Introducing .NET Aspire
What is .NET Aspire?
.NET Aspire is an opinionated, cloud ready stack for building observable, production ready, distributed applications. .NET Aspire is delivered through a collection of NuGet packages that handle specific cloud-native concerns. Cloud-native apps often consist of small, interconnected pieces or microservices rather than a single, monolithic code base. Cloud-native apps generally consume a large number of services, such as databases, messaging, and caching.
A distributed application is one that uses computational resources across multiple nodes, such as containers running on different hosts. Such nodes must communicate over network boundaries to deliver responses to users. A cloud-native app is a specific type of distributed app that takes full advantage of the scalability, resilience, and manageability of cloud infrastructures.
.NET Aspire is designed to improve the experience of building .NET cloud-native apps. It provides a consistent, opinionated set of tools and patterns that help you build and run distributed apps. .NET Aspire is designed to help you with:
- Orchestration: .NET Aspire provides features for running and connecting multi-project applications and their dependencies for local development environments.
- Integrations: .NET Aspire integrations are NuGet packages for commonly used services, such as Redis or Postgres, with standardized interfaces ensuring they connect consistently and seamlessly with your app.
- Tooling: .NET Aspire comes with project templates and tooling experiences for Visual Studio and the dotnet CLI help you create and interact with .NET Aspire apps.
Adding .NET Aspire
Now we need to introduce the two main .NET Aspire projects in our solution.
To check that you have the .NET Aspire project templates installed run the following command:
dotnet new list aspire
Now cd into the src folder of our solution and create the .NET Aspire App Host by running:
dotnet new aspire-apphost -o Dometrain.Aspire.AppHost
This will create a new project called Dometrain.Aspire.AppHost
.
We will also need a ServiceDefaults project. To create that run:
dotnet new aspire-servicedefaults -o Dometrain.Aspire.ServiceDefaults
We can now add the two projects in our solution.
Let's take a look at the two projects
Dometrain.Aspire.AppHost
The Aspire AppHost project is responsible for running our system during local development. Please note the words "system" and "local development". Aspire won't be going to production. Instead, it is here to help us orchestrate running our cloud-native distributed system. From APIs, to background services, databases and caches, Aspire will be responsible for running everything we need, and it will make sure that our services can talk to each other.
As of now it only has the following 2 lines of code, but we will be adding many more.

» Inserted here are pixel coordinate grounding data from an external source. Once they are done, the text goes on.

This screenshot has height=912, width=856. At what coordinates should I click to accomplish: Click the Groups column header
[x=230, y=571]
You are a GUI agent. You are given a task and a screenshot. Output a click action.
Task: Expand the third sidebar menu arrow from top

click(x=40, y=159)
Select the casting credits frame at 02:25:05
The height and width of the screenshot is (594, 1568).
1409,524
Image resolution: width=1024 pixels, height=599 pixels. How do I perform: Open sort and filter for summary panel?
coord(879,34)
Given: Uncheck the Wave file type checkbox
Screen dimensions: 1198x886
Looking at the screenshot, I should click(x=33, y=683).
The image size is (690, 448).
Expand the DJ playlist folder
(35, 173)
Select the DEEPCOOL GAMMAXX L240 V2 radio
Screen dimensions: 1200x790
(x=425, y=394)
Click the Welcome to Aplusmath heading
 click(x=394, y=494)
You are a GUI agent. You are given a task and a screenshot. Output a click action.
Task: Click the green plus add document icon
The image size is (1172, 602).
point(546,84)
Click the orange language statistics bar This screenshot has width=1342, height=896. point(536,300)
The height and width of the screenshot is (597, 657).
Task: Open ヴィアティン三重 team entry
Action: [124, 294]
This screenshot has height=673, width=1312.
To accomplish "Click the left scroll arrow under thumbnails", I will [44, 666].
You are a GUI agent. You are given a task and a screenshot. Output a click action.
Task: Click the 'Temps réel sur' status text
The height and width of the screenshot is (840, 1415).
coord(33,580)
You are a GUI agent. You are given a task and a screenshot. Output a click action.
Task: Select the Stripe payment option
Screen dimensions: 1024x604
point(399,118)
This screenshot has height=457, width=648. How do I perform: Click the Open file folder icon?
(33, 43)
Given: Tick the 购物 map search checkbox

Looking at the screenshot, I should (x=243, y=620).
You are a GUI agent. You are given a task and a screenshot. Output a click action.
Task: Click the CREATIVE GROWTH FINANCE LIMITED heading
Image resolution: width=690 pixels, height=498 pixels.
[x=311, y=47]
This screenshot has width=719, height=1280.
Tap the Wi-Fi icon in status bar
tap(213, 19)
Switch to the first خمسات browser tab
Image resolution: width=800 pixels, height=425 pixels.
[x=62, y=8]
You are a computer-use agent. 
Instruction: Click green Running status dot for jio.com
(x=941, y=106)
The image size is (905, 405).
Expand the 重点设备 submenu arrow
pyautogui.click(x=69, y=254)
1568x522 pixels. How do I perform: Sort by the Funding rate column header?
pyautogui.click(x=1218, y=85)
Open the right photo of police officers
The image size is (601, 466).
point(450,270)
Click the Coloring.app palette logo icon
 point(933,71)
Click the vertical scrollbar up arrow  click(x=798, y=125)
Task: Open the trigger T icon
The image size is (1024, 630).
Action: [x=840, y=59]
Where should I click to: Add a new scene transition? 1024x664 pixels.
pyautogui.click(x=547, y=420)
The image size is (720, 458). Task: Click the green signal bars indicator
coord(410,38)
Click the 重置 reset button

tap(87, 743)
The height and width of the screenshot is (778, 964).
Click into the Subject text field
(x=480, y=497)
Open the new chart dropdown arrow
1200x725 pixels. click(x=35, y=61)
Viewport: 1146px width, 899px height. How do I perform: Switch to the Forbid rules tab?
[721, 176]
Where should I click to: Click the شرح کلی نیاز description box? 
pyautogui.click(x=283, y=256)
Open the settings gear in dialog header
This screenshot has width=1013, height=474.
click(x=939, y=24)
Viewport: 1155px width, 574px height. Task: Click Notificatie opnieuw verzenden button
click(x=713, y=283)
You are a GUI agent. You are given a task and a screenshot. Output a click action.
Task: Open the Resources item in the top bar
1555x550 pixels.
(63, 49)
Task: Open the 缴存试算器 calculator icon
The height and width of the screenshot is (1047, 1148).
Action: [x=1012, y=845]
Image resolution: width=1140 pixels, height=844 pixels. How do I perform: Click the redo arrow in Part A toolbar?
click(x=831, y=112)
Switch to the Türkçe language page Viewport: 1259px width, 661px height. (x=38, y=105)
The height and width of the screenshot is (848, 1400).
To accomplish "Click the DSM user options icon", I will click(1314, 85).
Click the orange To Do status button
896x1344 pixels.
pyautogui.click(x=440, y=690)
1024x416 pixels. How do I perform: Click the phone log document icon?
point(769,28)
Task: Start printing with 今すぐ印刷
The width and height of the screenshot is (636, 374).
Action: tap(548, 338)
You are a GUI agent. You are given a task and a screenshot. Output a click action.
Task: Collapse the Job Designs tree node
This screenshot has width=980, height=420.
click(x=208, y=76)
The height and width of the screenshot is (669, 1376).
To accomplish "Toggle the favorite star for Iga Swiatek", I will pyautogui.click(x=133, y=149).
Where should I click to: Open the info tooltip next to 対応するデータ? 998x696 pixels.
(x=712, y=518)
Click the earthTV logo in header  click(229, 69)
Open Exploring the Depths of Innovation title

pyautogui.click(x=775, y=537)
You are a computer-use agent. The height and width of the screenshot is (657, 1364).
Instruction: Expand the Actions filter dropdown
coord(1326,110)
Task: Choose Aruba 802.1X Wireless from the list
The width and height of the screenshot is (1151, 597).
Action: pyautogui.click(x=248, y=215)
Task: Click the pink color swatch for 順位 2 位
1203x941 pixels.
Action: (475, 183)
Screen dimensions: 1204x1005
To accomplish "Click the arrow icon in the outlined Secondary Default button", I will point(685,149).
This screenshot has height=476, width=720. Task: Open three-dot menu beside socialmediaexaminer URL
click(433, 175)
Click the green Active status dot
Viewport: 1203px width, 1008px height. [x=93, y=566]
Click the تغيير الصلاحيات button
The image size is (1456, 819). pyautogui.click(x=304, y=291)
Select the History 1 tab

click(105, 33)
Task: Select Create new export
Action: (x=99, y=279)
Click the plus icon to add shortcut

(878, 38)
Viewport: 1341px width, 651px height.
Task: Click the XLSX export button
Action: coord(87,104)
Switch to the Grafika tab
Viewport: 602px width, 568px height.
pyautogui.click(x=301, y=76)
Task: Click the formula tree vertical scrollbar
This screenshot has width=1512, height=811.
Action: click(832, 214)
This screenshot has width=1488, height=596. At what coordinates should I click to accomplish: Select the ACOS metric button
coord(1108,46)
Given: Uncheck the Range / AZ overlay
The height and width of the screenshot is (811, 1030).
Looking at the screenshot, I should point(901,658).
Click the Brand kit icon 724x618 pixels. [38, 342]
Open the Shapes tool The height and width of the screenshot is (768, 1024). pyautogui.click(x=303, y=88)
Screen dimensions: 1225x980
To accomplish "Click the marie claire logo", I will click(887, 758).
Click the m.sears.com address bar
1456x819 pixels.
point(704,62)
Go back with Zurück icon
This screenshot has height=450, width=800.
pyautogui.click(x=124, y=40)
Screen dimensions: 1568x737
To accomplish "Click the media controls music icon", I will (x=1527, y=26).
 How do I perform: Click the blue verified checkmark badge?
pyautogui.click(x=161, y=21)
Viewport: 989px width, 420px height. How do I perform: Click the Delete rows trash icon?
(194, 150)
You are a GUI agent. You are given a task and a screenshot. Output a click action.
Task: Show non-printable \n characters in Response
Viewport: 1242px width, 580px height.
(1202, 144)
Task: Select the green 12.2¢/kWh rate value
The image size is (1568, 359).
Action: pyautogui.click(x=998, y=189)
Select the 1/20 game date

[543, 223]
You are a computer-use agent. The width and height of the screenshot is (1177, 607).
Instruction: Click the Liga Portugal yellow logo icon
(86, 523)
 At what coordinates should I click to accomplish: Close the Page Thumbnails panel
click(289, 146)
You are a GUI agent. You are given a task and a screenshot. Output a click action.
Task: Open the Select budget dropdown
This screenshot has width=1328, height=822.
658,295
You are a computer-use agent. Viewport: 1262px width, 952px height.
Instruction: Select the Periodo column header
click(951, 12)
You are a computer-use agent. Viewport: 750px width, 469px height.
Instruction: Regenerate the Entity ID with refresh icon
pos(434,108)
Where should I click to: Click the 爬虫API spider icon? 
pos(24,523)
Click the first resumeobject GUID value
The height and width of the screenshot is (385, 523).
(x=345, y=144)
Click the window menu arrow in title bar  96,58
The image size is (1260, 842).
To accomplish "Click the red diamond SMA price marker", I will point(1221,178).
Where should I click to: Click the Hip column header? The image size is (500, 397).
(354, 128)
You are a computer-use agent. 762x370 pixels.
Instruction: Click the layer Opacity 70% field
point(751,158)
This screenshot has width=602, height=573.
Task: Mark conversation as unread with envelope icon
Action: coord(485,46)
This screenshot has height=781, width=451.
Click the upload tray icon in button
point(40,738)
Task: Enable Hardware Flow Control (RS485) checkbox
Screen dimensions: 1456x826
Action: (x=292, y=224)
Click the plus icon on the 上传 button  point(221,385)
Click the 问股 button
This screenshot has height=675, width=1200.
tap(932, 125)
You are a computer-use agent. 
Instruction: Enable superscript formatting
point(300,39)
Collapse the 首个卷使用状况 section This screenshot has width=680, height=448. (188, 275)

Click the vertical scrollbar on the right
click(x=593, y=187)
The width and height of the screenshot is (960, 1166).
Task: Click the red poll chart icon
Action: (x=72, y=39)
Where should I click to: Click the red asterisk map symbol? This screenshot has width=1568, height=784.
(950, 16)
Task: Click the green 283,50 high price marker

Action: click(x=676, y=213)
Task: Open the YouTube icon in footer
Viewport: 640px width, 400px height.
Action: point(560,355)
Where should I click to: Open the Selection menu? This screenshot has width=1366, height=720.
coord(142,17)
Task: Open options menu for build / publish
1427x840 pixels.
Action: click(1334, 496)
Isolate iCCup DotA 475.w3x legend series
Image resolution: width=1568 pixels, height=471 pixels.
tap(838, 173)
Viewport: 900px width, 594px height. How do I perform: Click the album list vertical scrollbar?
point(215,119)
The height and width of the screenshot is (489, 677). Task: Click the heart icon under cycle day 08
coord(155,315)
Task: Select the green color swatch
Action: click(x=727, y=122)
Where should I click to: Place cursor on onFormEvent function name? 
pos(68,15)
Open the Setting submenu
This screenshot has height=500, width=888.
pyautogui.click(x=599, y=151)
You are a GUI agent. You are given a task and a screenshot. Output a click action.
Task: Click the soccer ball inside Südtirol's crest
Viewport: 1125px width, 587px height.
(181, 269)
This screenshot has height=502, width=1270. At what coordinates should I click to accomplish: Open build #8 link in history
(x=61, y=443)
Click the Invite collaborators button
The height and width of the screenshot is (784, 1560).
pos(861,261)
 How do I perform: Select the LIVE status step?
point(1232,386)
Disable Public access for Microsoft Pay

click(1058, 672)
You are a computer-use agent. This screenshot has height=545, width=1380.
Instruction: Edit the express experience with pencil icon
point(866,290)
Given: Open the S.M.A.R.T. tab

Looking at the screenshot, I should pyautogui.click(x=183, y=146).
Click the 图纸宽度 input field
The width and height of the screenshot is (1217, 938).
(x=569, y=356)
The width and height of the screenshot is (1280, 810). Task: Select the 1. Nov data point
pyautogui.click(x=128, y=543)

var builder = DistributedApplication.CreateBuilder(args);
builder.Build().Run();
Dometrain.Aspire.ServiceDefaults
The Aspire Service Defaults project is responsible for wiring up services, resilience and telemetry for our projects.
It is being referred to by our main projects and the AddServiceDefaults
and the MapDefaultEndpoints
methods are used
to do all the wiring for us.
Wiring .NET Aspire up
To wire .NET Aspire up, first we need to refer Dometrain.Aspire.ServiceDefaults to the main API project.
Once that's done we can add the AddServiceDefaults
call in the Program.cs:
builder.AddServiceDefaults();
Then we can add the Aspire endpoints by calling the MapDefaultEndpoints
method under the Swagger calls:
app.MapDefaultEndpoints();
With all that now done we can wire up the API project to run through Aspire's AppHost project.
To do that we need the following inside AppHost's Program.cs:
var builder = DistributedApplication.CreateBuilder(args);
builder.AddProject<Projects.Dometrain_Monolith_Api>("dometrain-api");
builder.Build().Run();
This will enable us to run the Dometrain Api when the AppHost is started.
Since we will be running this project using http we will also need the following environment variable inside the launch profile:
"ASPIRE_ALLOW_UNSECURED_TRANSPORT": "true"
Now we can finally run the Aspire AppHost!